I am Subject №12 in Figure 3. Upon seeing these results, one faculty member commented, “We should take your finger with us.” Another commented, “But you are retired”. I have sufficient volume of data on senior citizens that show that retirement is not the root cause for my lower stress parameter, meditation is.
The data in US cities are likely to be similar to the data in Indian cities and may perhaps be worse due to the pandemic.
These results offer compelling evidence that meditation is the pathway to uniting the nation and to achieving racial harmony. It is also the pathway to operationalize the New Statement. It should be possible to further convince companies with a program for their senior management and staff.

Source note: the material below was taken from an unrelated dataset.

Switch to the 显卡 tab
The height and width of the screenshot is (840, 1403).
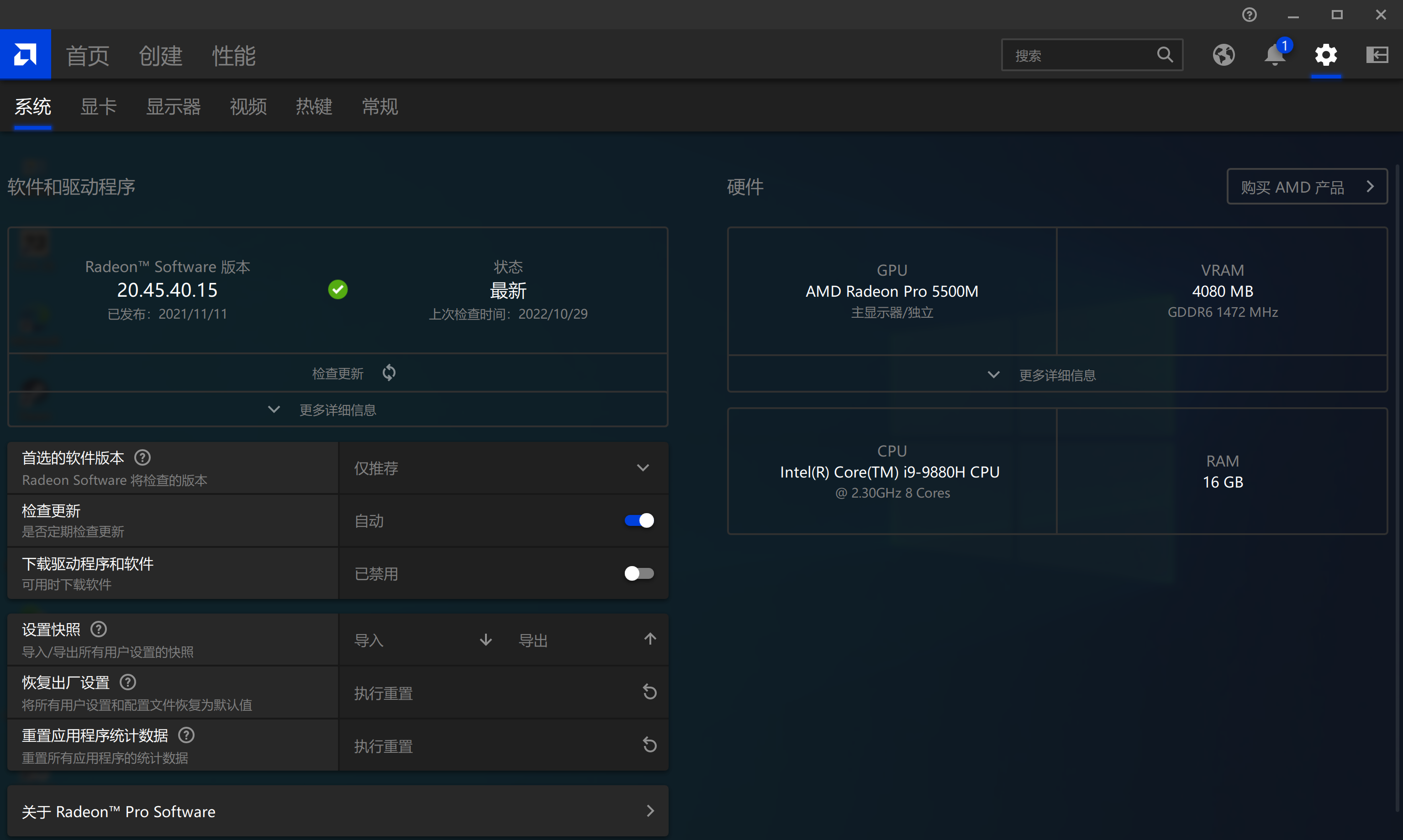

Seeing their own stress parameter data at the beginning and at the end of practice should serve as a strong impetus to not only continue with the practice, but also to adopt the program in their own companies.
About the Author
Pradeep Deshpande is Professor Emeritus in and a former Chair of the Department of Chemical Engineering at the University of Louisville, and President of Louisville, KY-based Six Sigma and Advanced Controls, Inc. Pradeep’s late father was a freedom fighter who left college around 1915 when he was in his teens to immerse himself in the nonviolent freedom struggle of Mahatma Gandhi for the ensuing three decades, and was jailed for a year. Professor Deshpande has interacted with two Prime Ministers (Rajiv Gandhi, P. V. Narasimha Rao) of India, but the opportunity this time is far bigger, nothing short of world transformation. He has made a presentation to the entire staff of the office of the current Prime Minister of India and in the Parliament of Peru.
In his thirty-three years on the faculty at the University of Louisville (1975–2008), he supervised twenty doctoral scholars and over forty Master’s scholars. During this time, he developed strong ties with DuPont and Exxon. Both companies had given Prof. Deshpande an unrestricted grant for three years as well as several research grants. He is an author or coauthor of eight books and over one hundred papers and presentations.